• **What to do**
Determine how many lines of the entries include the word "Task", and report that number with no further text.

=======

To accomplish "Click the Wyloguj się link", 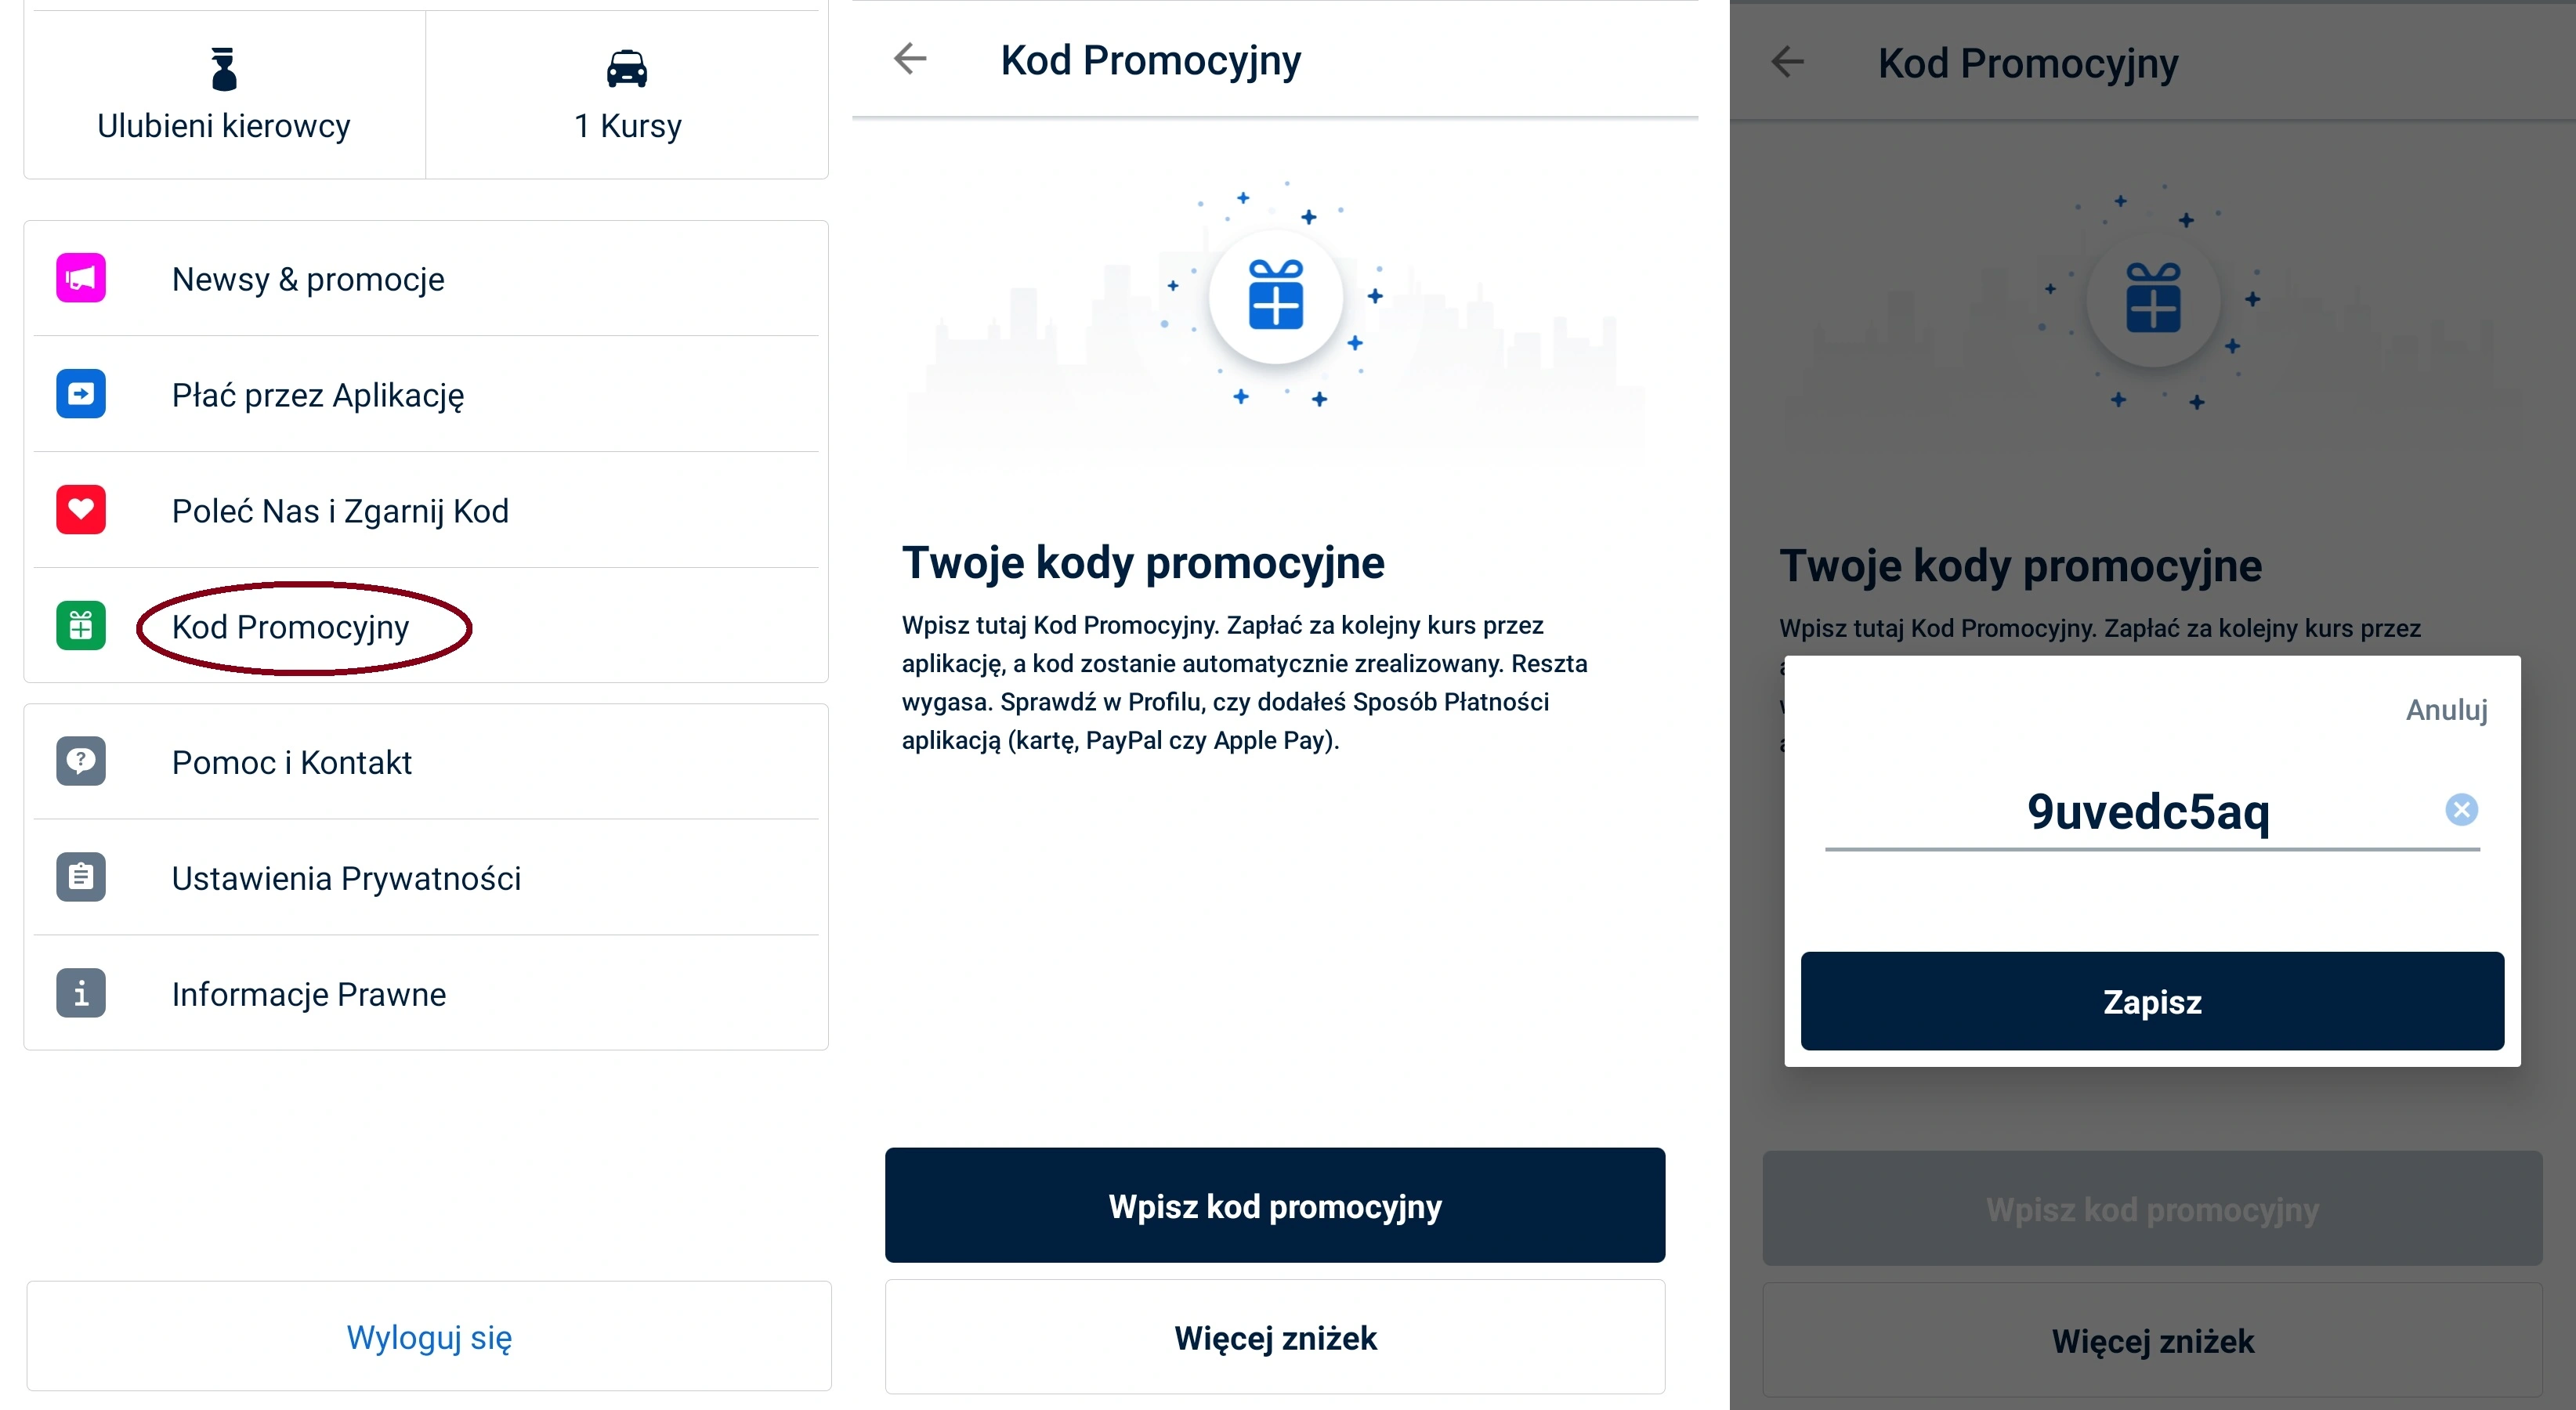I will 429,1337.
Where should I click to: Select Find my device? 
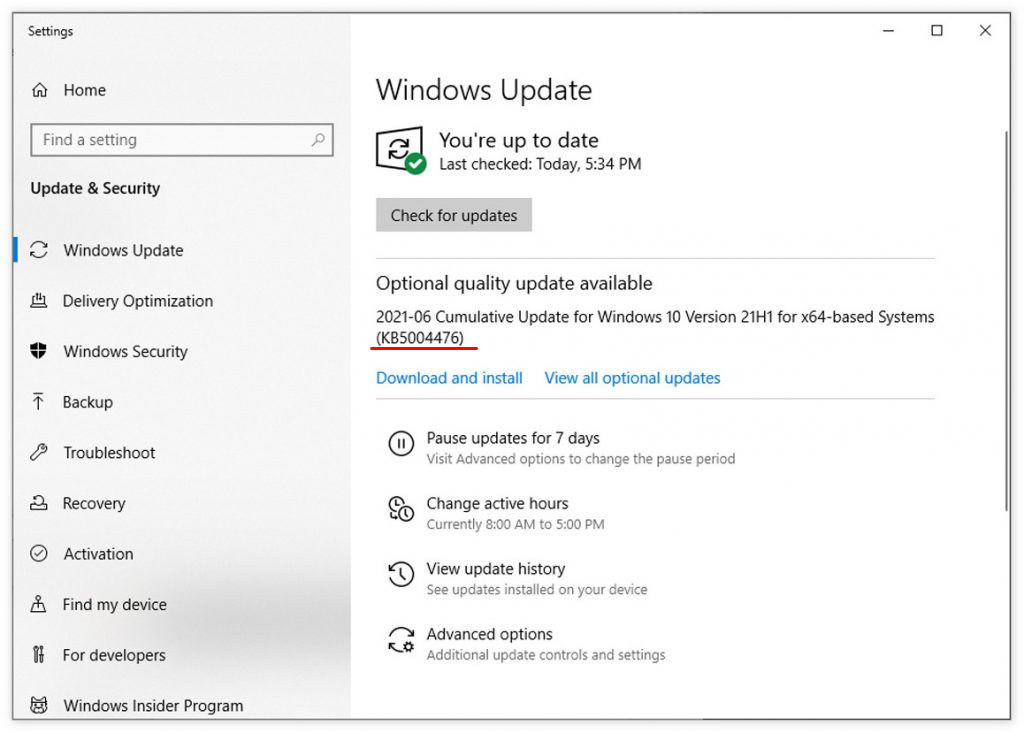[x=114, y=604]
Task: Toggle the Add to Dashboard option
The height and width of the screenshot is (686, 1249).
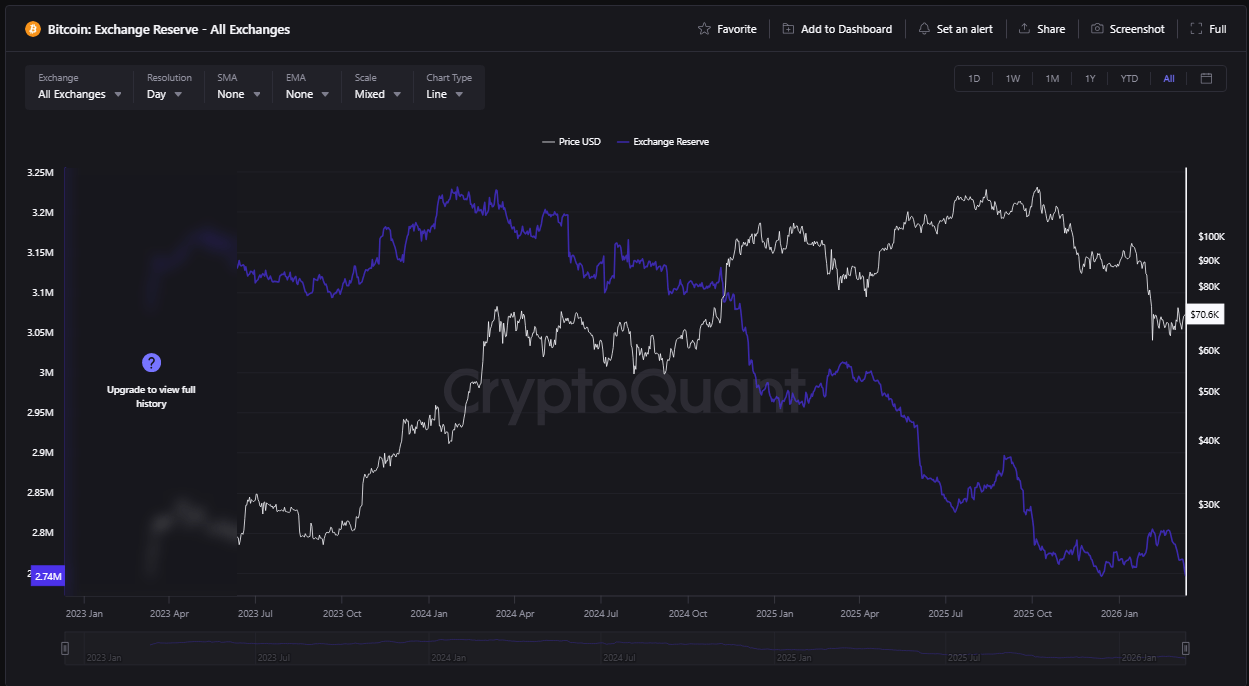Action: click(837, 28)
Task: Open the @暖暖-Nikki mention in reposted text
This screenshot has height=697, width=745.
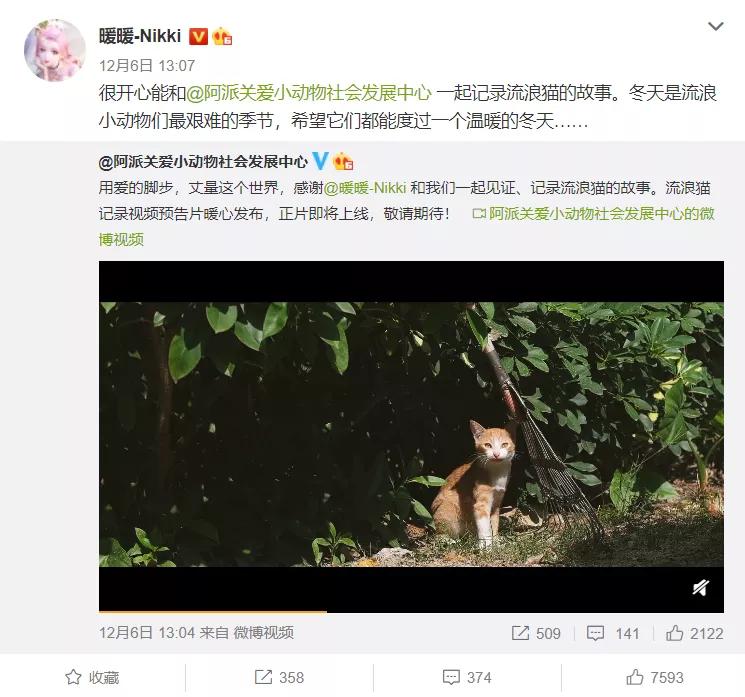Action: [x=365, y=188]
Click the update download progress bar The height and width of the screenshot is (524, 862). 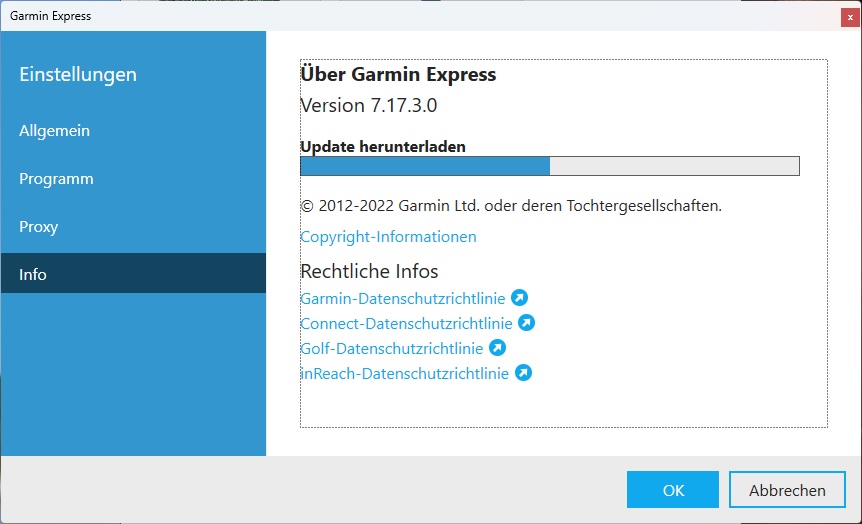pyautogui.click(x=550, y=166)
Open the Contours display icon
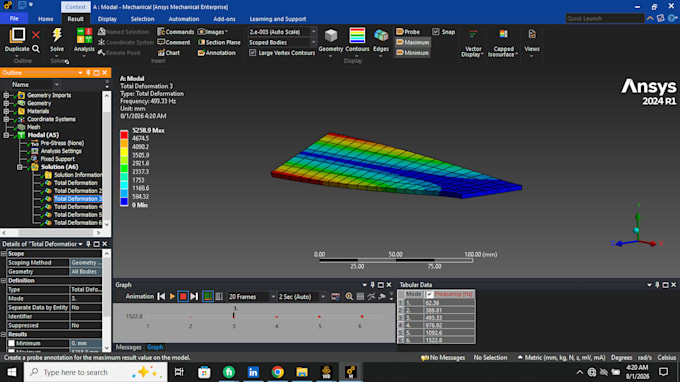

=======

• **Answer to the exercise**
2